The study shows that when youth are unemployed, it doesn’t just hurt the young people, but also everyone that is paying taxes. In fact, it costs more money per year to support one unemployed young person, than it would to put him or her through a four-year public university, according to the report.
Youth Radio’s Darelle Brown interviewed Tom Allison, Manager of Policy and Research at Young Invincibles. Check out what he had to say below.
Darelle Brown: What was the inspiration for pursuing this research?
Tom Allison: What we wanted to do with this report was to demonstrate and show with real numbers that the unemployment situation for young people affects every single American. The idea is that we wanted to put a price tag on young unemployment to show that look, it’s not just the people who are unemployed. When a young person is unemployed, they’re out of the workforce and not paying taxes, they’re not paying state taxes, FICA taxes, federal income taxes that they would be paying if they had a job… It’s not just drying up the economy because they’re not out there spending money, it’s actually costing each taxpayer more money on their tax bill every year.
DB: So if you could break it down for us: What are the three most surprising findings that stood out to you from this report?
1) But what we found was that the majority of the cost of youth unemployment, actually comes from deferred tax revenue. For the 18-25 year-old group, 93% of the cost of unemployment comes from deferred tax revenue. If anyone said this cost is really high… and we need to cut social safety net expenditures, that’s not the case because the majority of the cost is coming from lost tax revenue.
2) The other surprising thing conclusion that came out of this report, was when you look at the cost per unemployed youth, so you’ve got one unemployed person that otherwise would be working, otherwise would be paying taxes, otherwise wouldn’t be receiving unemployment insurance or welfare, that cost for a 25-34 year old is about $9,000 a year. And the average cost for tuition for your average 4-year public university in this country is more like $8,600. So it’s actually more expensive to keep young people unemployed, than it would be to send them to a four-year public college.
3) And a third thing is just the cost to the states. There’s a lot of dispersion throughout the states. The most unemployed young people are in CA. We estimated about 1.7 billion dollars annual cost to the people of California due to the unemployment problem. But then if you break that down per taxpayer… you end up between $60 and $70 per taxpayer.
DB: What do you hope to accomplish with this report?
TA: We hope that by putting a price tag on it, by bringing in every tax-paying American, we can raise awareness on this pretty serious problem… Young people always get hit by each recession and while the rest of the workforce recover, young people never quite make it back to where they were… It’s emotionally difficult for youth to have to wait a little longer to get married, start a family and have kids, wait a little longer to buy a house.
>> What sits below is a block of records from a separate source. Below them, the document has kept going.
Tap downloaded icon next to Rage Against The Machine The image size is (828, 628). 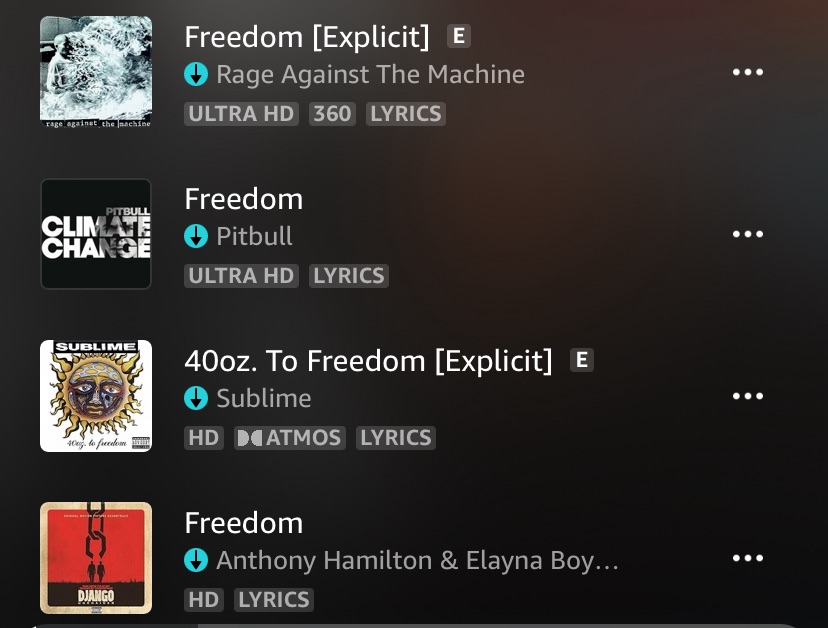point(196,74)
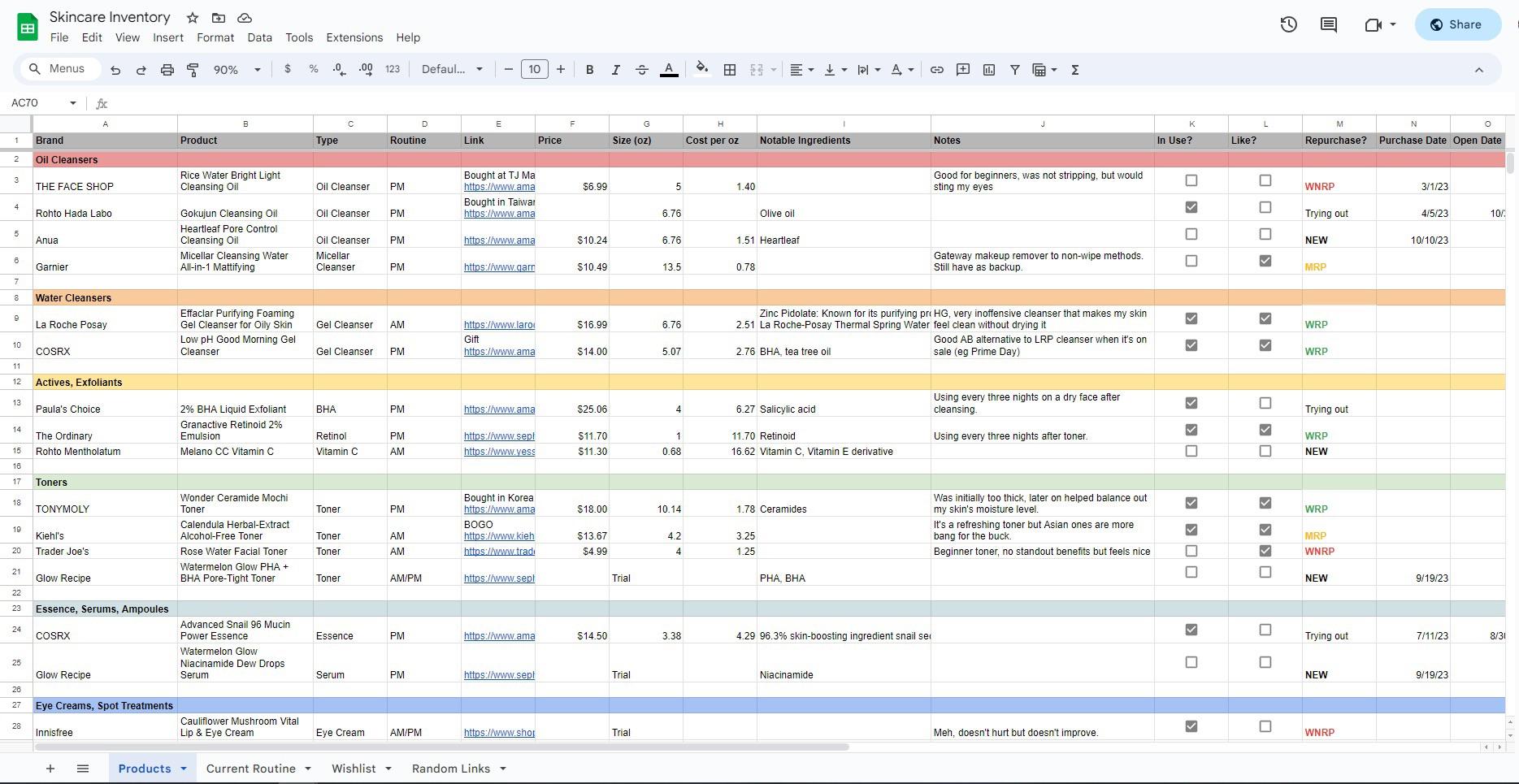Screen dimensions: 1519x784
Task: Open the cell name box dropdown
Action: tap(72, 103)
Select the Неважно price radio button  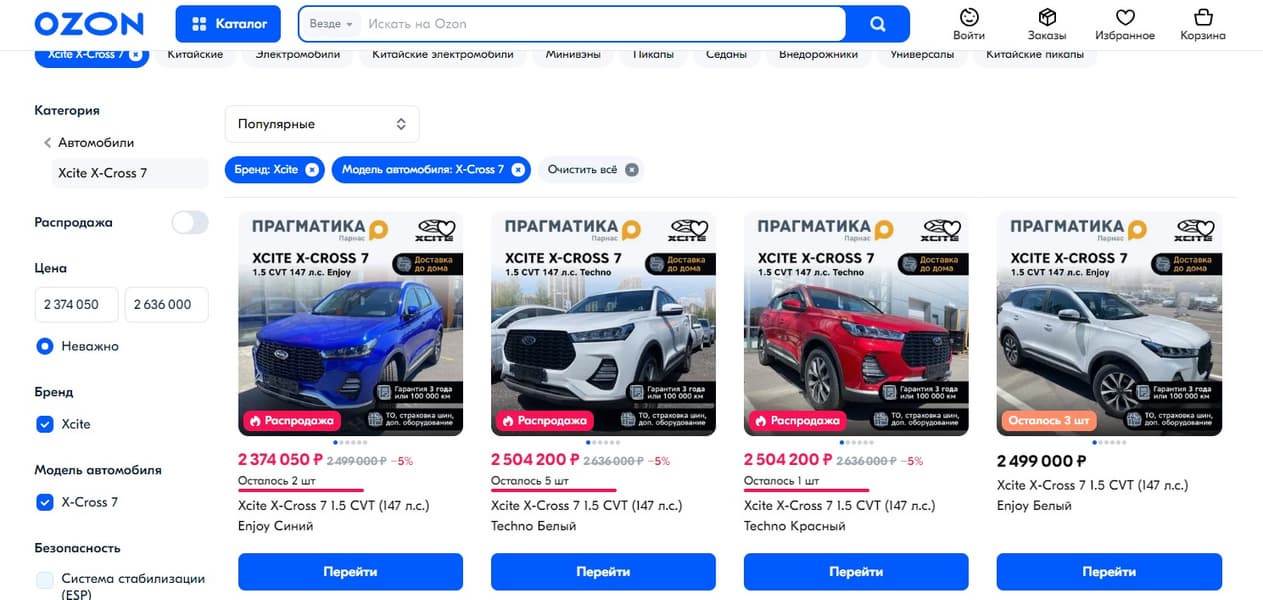click(x=45, y=346)
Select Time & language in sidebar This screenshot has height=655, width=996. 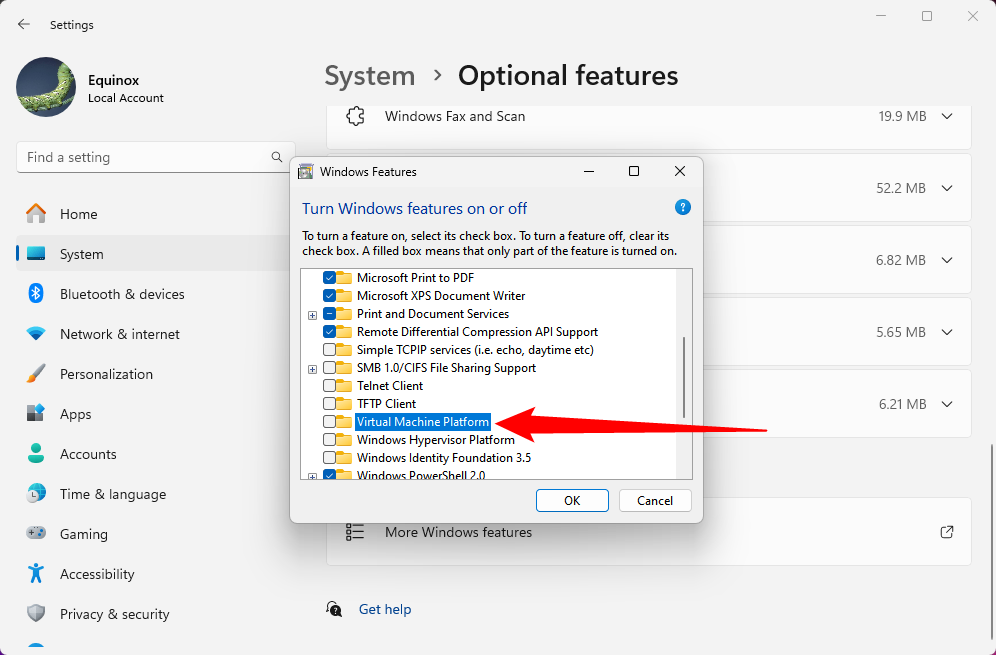click(113, 494)
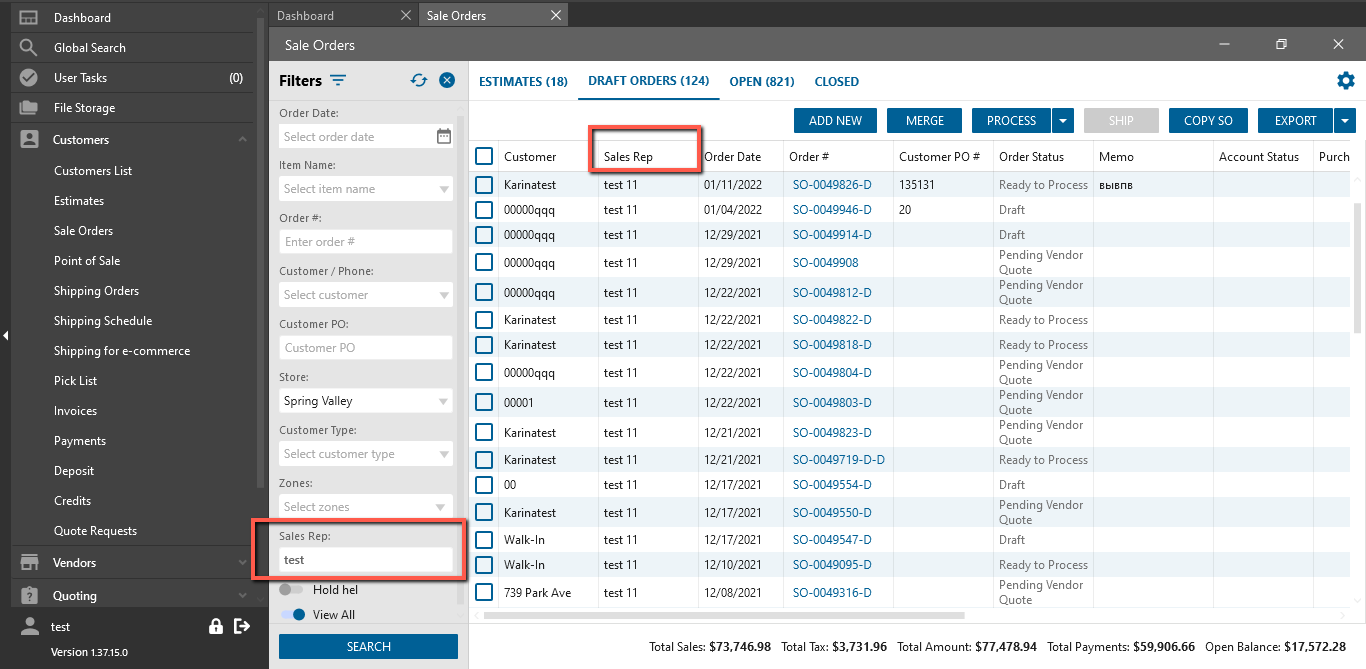Click the refresh filters icon

tap(419, 81)
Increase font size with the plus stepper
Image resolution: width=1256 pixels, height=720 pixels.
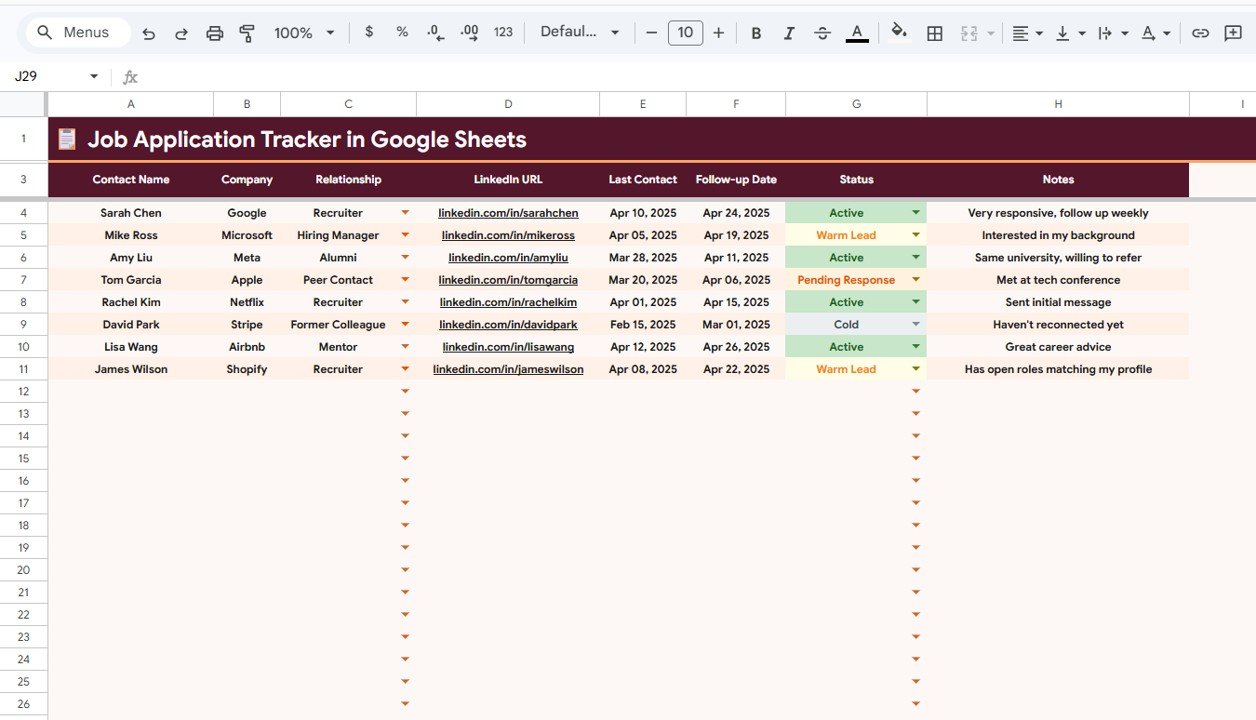pyautogui.click(x=718, y=32)
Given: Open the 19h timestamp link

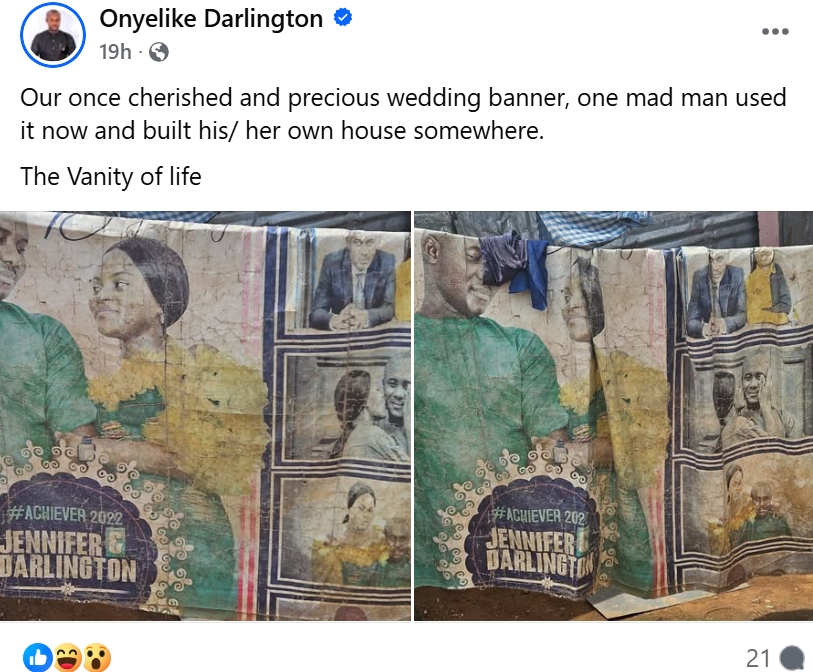Looking at the screenshot, I should (115, 52).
DB: In your opinion, who should read this report?
TA: Members of congress. Because there are lots of opportunities to invest in programs that we know work — to address this problem. I would definitely call on every member of congress to read this report. Consider expanding programs like americorps. We have about 80 thousand slots for the Americorps program, but we have over a half of million applications…. At the same time, I would encourage members of the media to look at it. Look at it with a critical eye, look at our methodology and see if it makes sense.
DB: What should states do to eliminate youth unemployment?
TA: We know that the unemployment rate is almost half that for people with a bachelor’s degree versus people without. I’d encourage states to look at higher education and think about how they’re funding it. I would look at ways to match up skills that are in demand with the workforce right now. Talk to your employers. Talk to the community organizers that work with young people. Figure out ways to make those connections. this generation is smart, is innovative, and certainly has displayed a lot of perseverance and I think those are good qualities in an employee. And figure out ways to incentivize businesses to hire young people too.
DB: How would the world (or at least the U.S.) look different if more youth were employed?
TA: For one, we might not have a budget deficit problem. If we cut youth unemployment rate by half, which means more young people working, their incomes are getting taxed, we’d be able to invest in some other programs and not deal with this budget austerity that has clearly had a negative effect on growth of GDP and the employment rate itself. I think you’d see health outcomes improve. If you’re in franchise with a job, one that provides insurance, you’d likely see health outcomes improve. You’d probably see crimes go down as well. And then you start thinking about the economic multipliers. A young person with a job is more likely to spend money more, likely to buy or house or a car, and can contribute to the economy a little more. Plus, you can talk a little bit about the sense of pride that and accomplishment that you get from having a job. That’s a little harder to quantify and harder to put a price tag on… You don’t know where your place is in the world. And a lot of times you can get that satisfaction only a hard day’s work and a paycheck can provide.